### [What to work on]
Please copy each line below that contains the word "Website".
- Opening Delimiter -
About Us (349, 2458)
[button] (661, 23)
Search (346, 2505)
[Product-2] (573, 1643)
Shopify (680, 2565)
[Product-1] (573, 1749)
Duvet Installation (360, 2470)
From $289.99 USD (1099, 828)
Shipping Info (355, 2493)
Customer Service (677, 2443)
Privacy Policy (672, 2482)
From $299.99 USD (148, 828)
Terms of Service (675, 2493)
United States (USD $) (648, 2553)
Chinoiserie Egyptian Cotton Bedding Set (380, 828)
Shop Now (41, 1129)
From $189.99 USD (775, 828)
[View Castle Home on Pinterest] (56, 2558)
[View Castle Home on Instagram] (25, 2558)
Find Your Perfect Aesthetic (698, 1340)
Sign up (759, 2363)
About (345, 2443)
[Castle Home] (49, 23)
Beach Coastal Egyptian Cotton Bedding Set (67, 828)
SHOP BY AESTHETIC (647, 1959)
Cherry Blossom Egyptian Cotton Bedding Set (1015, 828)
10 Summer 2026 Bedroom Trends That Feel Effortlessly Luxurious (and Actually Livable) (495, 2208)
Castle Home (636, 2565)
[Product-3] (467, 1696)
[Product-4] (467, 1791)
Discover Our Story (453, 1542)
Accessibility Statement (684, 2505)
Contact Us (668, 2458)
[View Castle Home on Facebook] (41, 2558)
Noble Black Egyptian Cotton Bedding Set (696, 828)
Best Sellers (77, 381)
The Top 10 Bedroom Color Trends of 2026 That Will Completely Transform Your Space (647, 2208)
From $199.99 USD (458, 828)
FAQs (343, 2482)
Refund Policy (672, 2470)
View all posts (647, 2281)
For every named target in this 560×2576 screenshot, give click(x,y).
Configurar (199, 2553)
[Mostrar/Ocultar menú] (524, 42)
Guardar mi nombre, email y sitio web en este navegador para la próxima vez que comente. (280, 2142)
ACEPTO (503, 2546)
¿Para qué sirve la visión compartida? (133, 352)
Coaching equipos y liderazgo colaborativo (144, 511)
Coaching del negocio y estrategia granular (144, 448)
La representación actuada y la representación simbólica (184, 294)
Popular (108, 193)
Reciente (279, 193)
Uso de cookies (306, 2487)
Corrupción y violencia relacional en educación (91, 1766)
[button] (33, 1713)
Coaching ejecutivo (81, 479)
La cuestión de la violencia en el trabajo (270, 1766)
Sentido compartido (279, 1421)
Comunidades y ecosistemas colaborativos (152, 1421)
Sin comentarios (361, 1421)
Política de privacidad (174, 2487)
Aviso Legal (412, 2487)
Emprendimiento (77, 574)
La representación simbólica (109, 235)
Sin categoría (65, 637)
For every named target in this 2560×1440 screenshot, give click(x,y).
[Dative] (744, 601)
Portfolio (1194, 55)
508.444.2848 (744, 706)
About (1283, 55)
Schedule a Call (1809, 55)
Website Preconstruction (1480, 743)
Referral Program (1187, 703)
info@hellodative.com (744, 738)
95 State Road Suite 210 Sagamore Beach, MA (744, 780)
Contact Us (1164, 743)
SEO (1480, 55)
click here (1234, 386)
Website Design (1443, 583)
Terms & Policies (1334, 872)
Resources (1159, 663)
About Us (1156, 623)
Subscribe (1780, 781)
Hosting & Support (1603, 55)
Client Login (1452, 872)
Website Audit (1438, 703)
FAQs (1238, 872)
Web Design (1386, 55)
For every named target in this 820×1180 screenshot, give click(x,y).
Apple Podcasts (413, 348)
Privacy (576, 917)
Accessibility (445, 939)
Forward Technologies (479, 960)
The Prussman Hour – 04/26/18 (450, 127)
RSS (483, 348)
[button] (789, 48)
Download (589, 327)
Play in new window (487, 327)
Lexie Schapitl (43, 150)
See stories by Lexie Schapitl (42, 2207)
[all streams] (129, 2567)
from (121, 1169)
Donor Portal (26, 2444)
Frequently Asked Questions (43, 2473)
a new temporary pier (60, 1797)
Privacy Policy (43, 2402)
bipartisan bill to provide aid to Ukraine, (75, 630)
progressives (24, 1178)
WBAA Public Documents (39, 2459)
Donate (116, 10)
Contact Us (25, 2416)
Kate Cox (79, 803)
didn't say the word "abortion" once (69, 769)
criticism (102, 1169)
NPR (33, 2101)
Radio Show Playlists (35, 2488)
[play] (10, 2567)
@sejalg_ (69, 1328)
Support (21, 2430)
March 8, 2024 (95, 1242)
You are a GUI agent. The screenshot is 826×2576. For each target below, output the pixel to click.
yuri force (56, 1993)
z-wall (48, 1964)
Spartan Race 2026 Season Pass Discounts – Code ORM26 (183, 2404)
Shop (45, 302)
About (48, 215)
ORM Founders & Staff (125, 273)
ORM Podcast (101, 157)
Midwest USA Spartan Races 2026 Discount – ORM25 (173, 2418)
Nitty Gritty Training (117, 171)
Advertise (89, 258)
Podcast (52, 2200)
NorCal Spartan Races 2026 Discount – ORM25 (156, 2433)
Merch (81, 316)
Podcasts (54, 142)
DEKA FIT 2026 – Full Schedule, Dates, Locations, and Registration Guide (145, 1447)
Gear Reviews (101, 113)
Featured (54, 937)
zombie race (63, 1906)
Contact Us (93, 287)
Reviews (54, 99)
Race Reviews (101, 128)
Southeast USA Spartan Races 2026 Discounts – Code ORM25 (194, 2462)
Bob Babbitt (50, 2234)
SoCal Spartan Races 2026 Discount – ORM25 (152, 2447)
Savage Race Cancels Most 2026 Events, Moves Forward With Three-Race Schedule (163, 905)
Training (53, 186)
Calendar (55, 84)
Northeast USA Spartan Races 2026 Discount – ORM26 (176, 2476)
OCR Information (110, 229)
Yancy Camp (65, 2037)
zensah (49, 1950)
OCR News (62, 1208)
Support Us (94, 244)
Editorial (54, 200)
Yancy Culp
- Closing Delimiter -
### [Reply to the exercise]
Website Preconstruction (1480, 743)
Website Design (1443, 583)
Website Audit (1438, 703)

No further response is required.